Para proporcionar protección, el sistema inmune tiene la capacidad de distinguir de manera efectiva lo propio de lo no propio. Esta crucial discriminación se alcanza mediante la identificación de las moléculas que componen el complejo principal de histocompatibilidad (CPH) o complejo HLA. Así, tanto los antígenos extraños como los propios son reconocidos por los linfocitos T del sistema inmune junto con las moléculas del complejo HLA.
Durante la embriogénesis, en el timo se presenta un proceso de "educación" de los linfocitos T que les permitirá reconocer sus propios antígenos por medio del receptor de las células T (RCT) en el contexto de las moléculas de HLA, siendo normalmente eliminadas. Los linfocitos T reconocen los antígenos extraños en el contexto de que son seleccionadas sus propias moléculas HLA. La pérdida del conocimiento de lo propio puede resultar en una enfermedad autoinmune, mientras que el desconocimiento de los antígenos extraños puede provocar un exceso de infecciones. (28)

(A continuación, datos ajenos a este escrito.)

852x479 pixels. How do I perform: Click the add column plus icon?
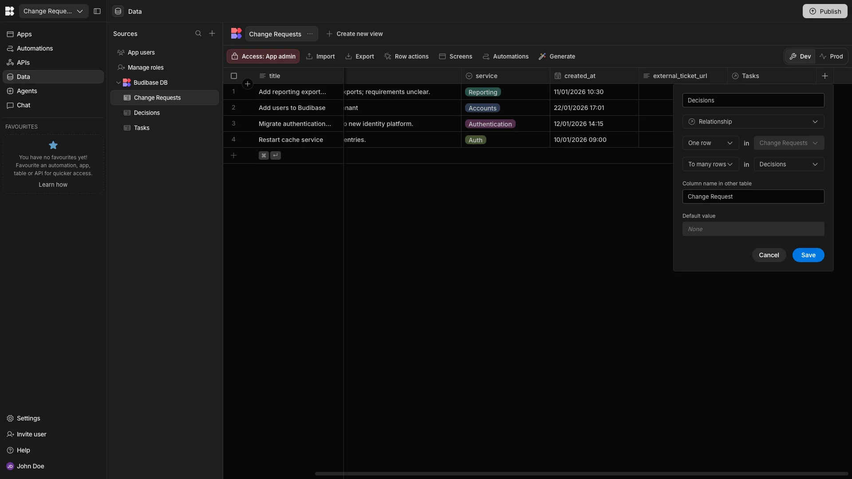825,76
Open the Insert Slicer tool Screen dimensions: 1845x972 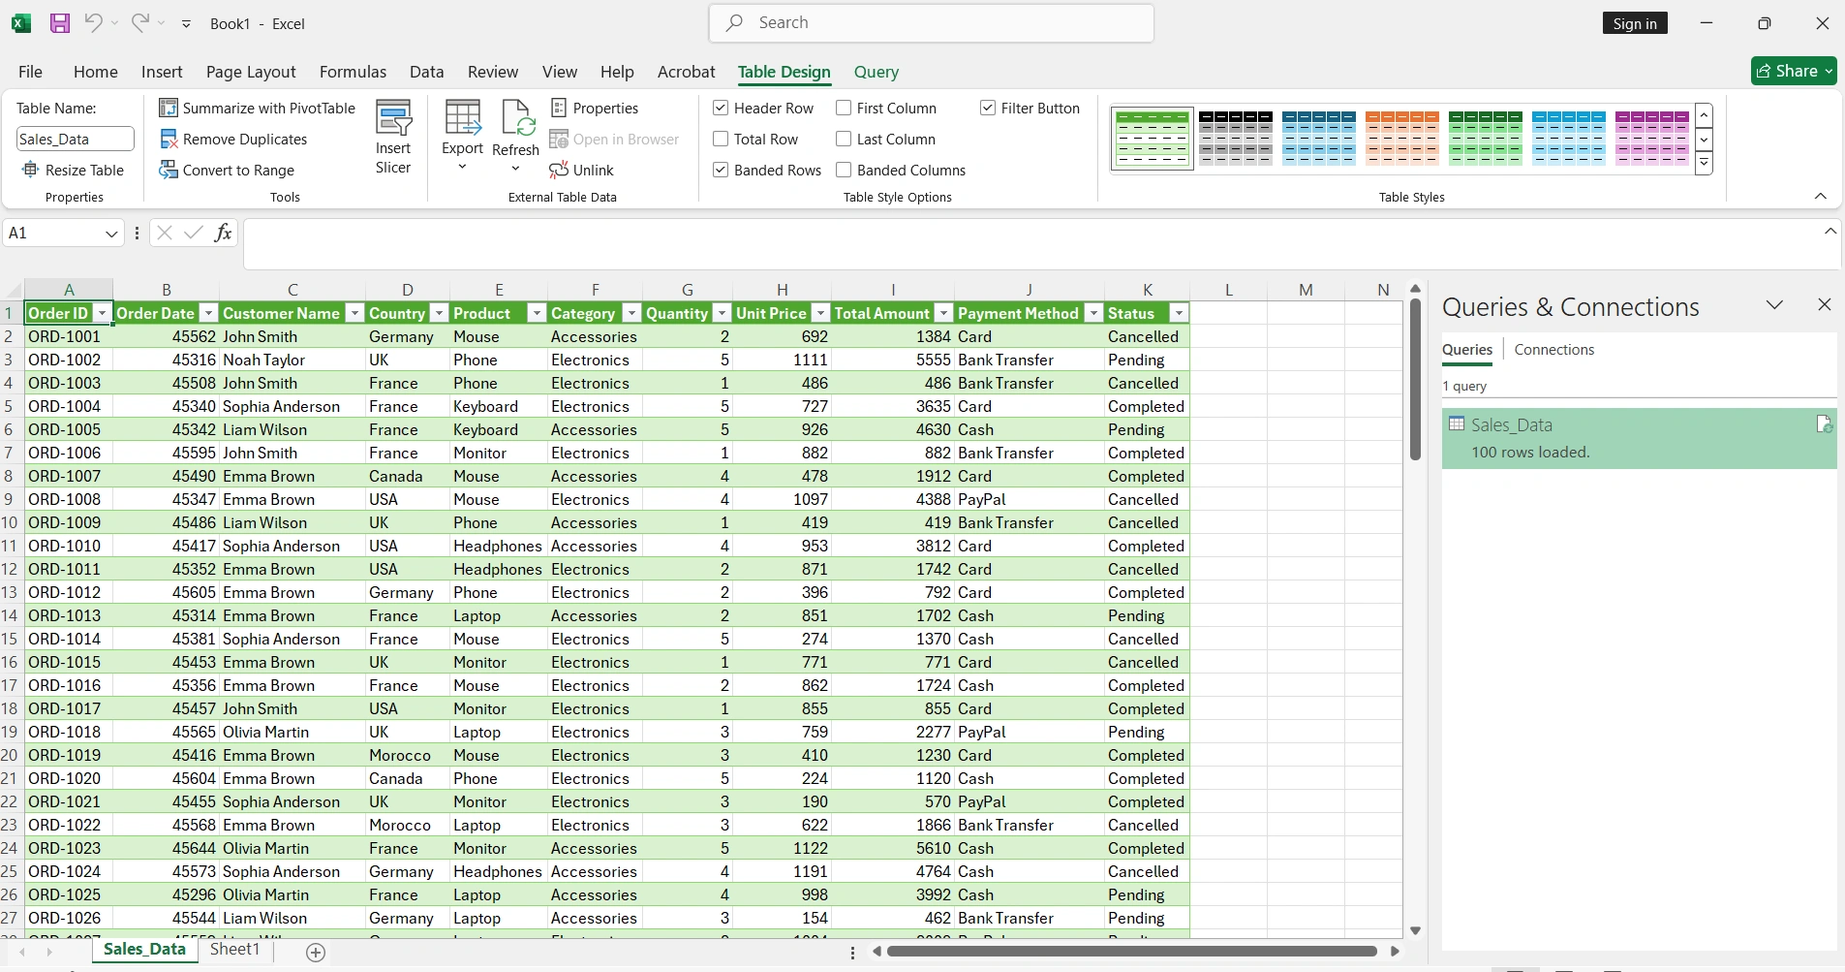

La respuesta inmune a agentes infecciosos se da a través de dos vías para cubrir dos tipos de antígenos, los extracelulares, como los de las bacterias, y los intracelulares, como los de los virus. (28)
Los antígenos derivados de fuente extracelular son conocidos como antígenos de vía exógena y son reconocidos en el contexto de moléculas HLA clase II por los linfocitos T CD4+, que son generalmente linfocitos T cooperadores. En contraste, los antígenos derivados de las fuentes intracelulares son conocidos antígenos de vía endógena y son reconocidos en el contexto de moléculas HLA clase I por los linfocitos T CD8+, que constituyen generalmente a los linfocitos T citotóxicos o asesinos. (28-30)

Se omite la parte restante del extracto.